Companies curb AI expenses and address reliability as costs, hallucinations and regulations tighten
Tech firms and other enterprises have recognized that indiscriminate AI usage – dubbed "tokenmaxxing" – generated unexpectedly high expenses. Reports cite internal competitions at firms such as Meta that produced tens of billions of tokens, prompting costly over‑spending and, in some cases, workforce cuts. In response, a new practice called “modelmaxxing” is gaining traction: firms deliberately match tasks to the most cost‑effective AI model rather than defaulting to the most powerful one. Start‑ups offering model‑routing software are emerging to automate this selection.

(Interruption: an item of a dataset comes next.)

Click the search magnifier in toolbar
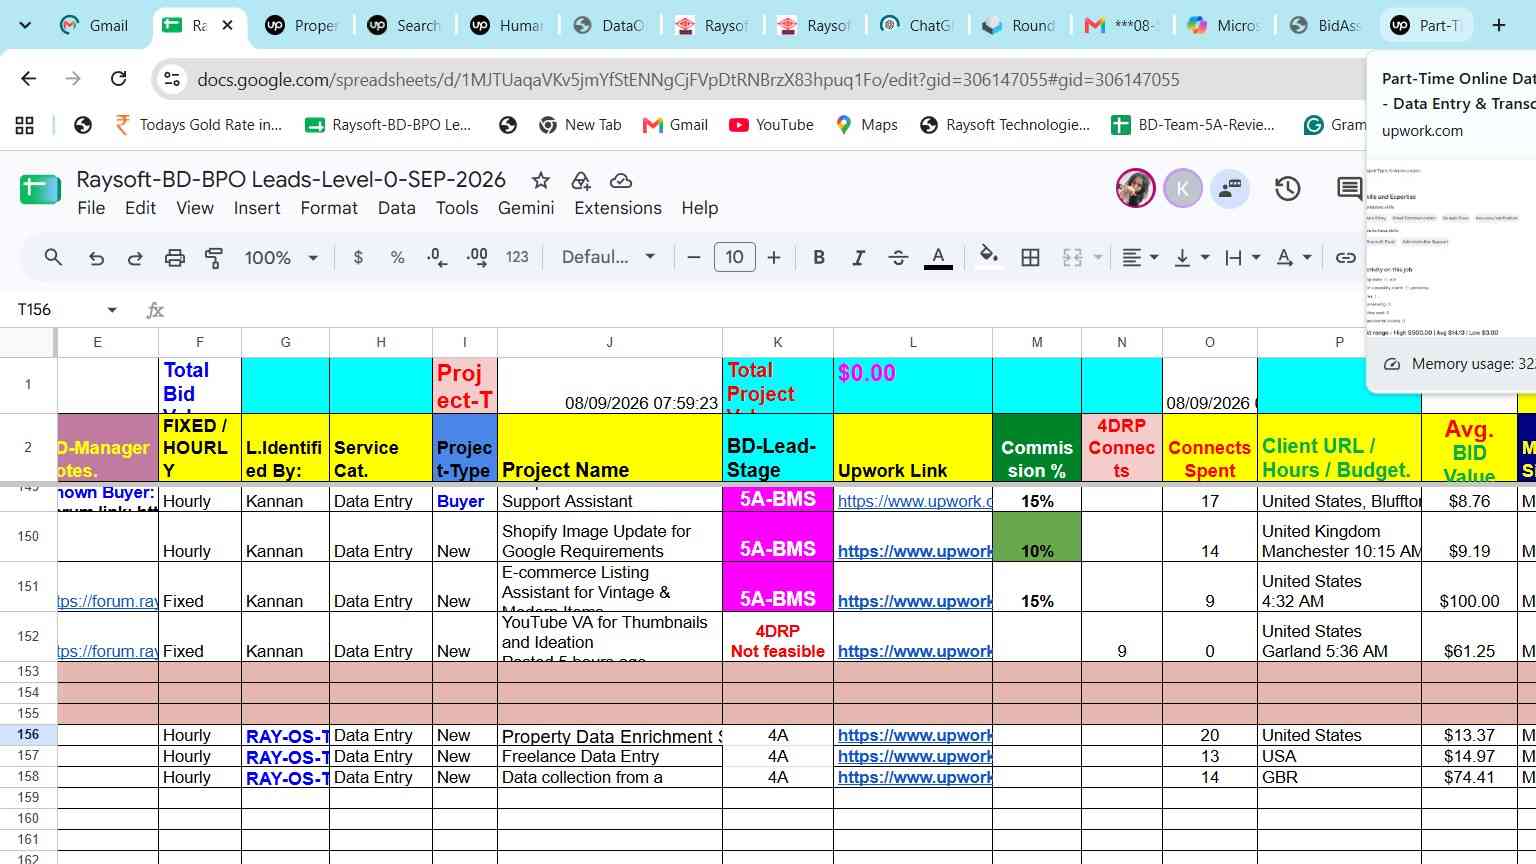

At the same time, businesses are confronting the reliability problem of generative AI. Studies show that up to 35 % of AI‑generated answers contain false statements, with hallucinated facts appearing in legal citations and corporate reports, leading to financial losses and legal risks. German firms report that three‑quarters of data leaders have faced operational issues from AI hallucinations.

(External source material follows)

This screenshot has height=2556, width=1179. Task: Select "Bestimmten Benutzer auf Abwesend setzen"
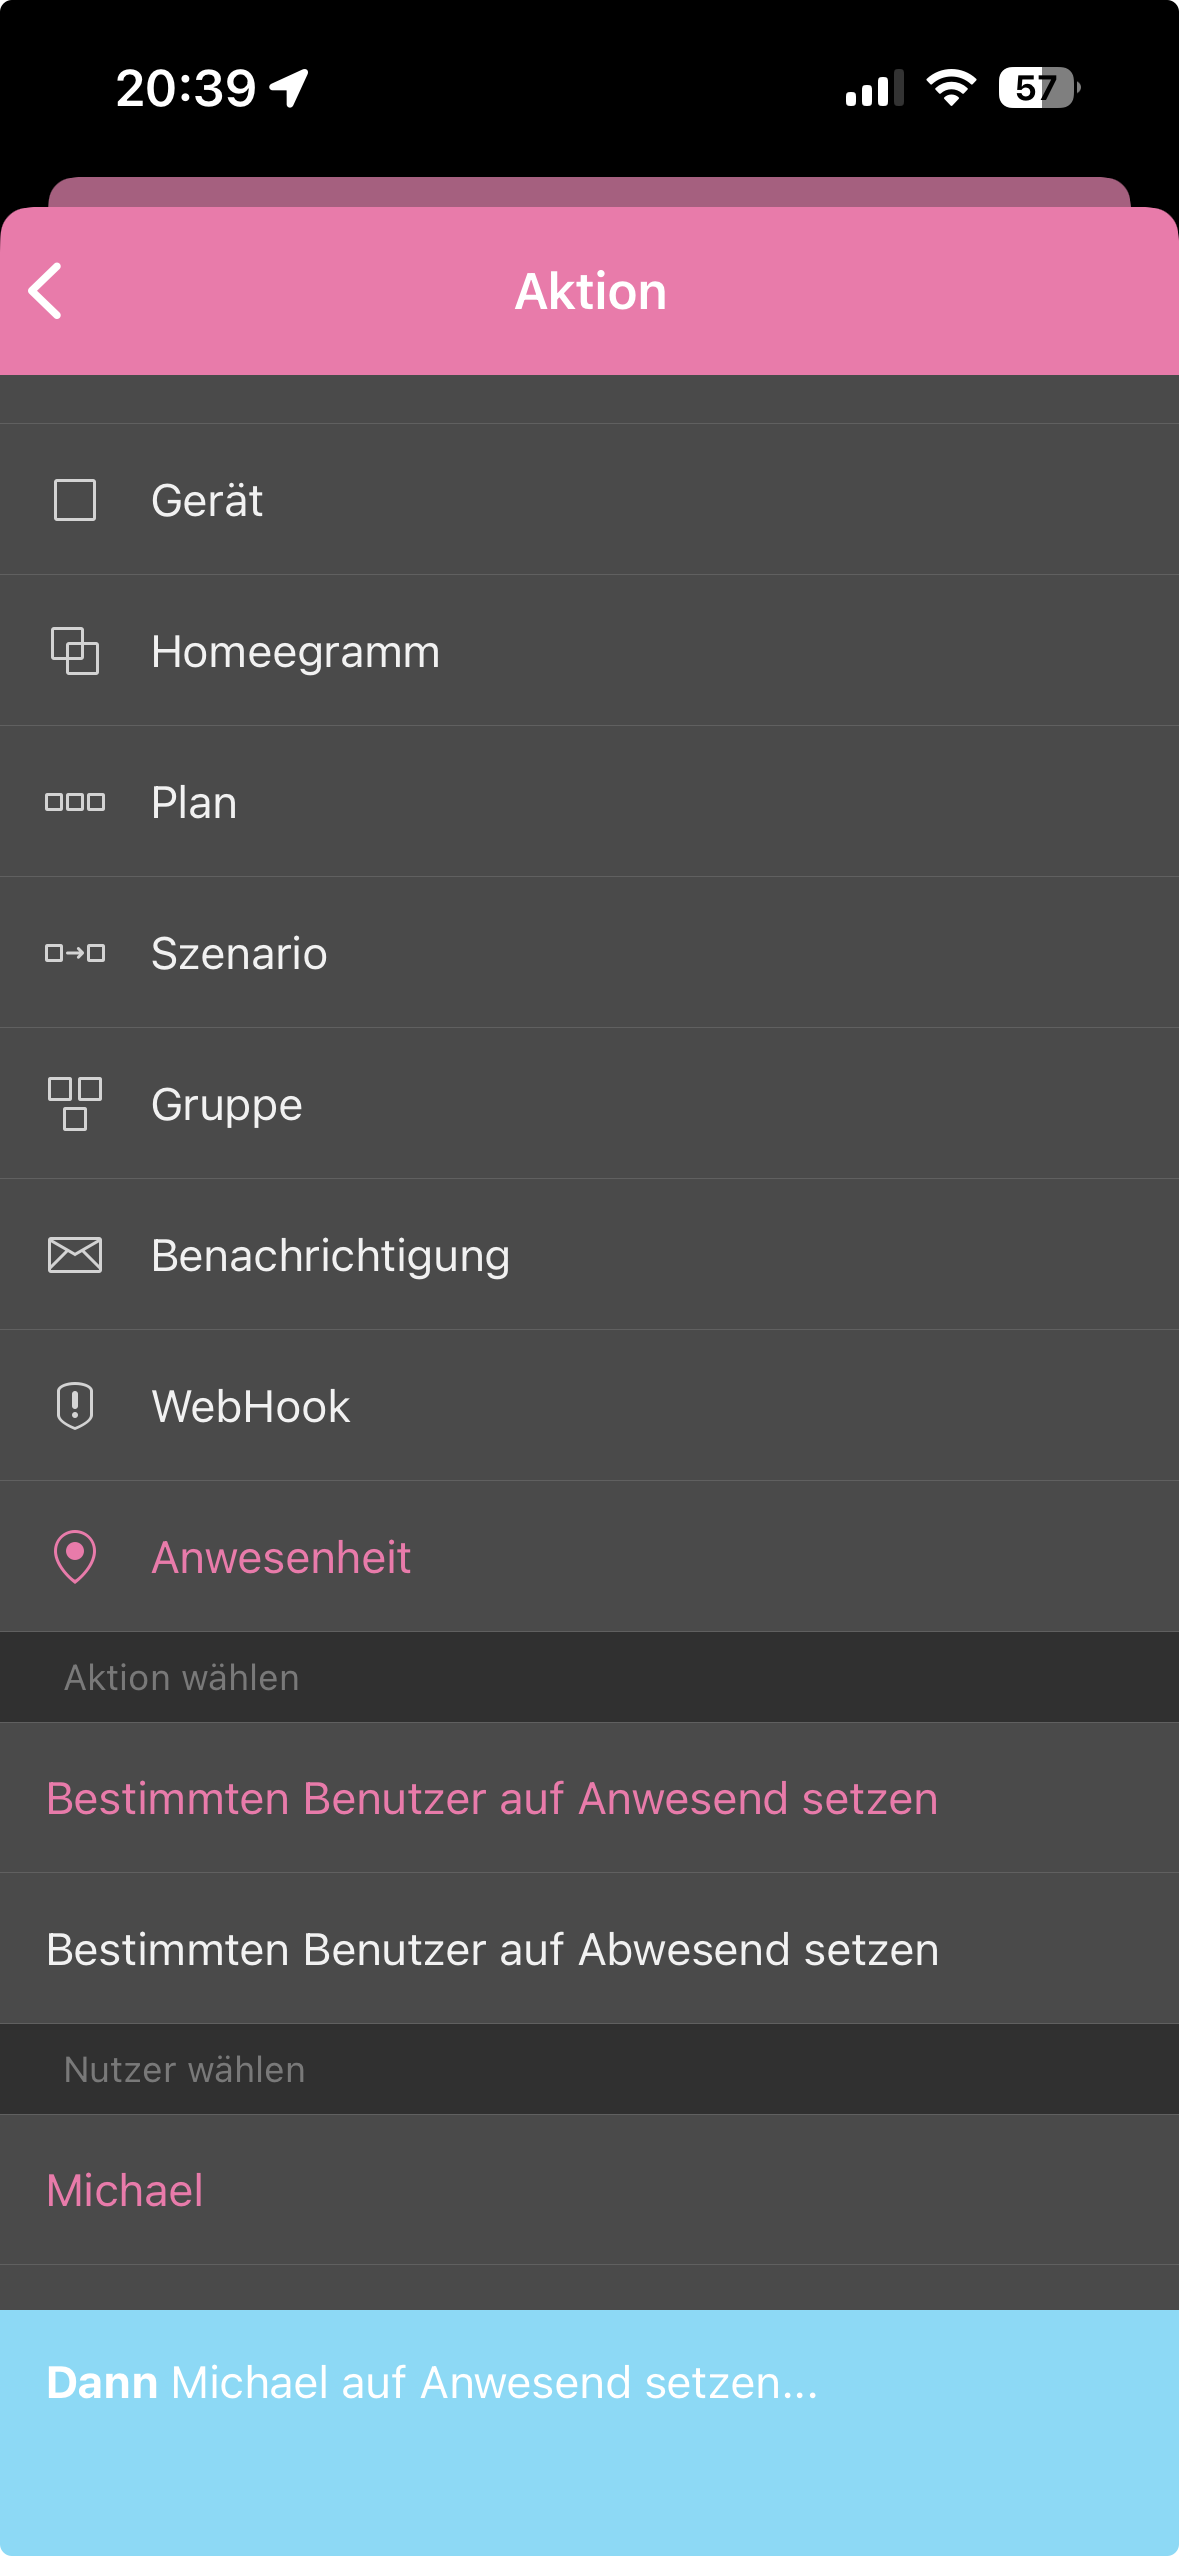click(x=492, y=1949)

Regulatory pressure is building as the EU AI Act moves toward full enforcement in 2026, requiring high‑risk AI systems to undergo safety certification by notified bodies before market entry. Companies must now plan for either self‑assessment or external conformity evaluation, adding another compliance layer.
The evolving landscape also includes privacy‑focused offerings such as Proton’s Lumo chatbot, which emphasizes zero‑access encryption and user‑controlled data retention, reflecting growing demand for trustworthy AI tools.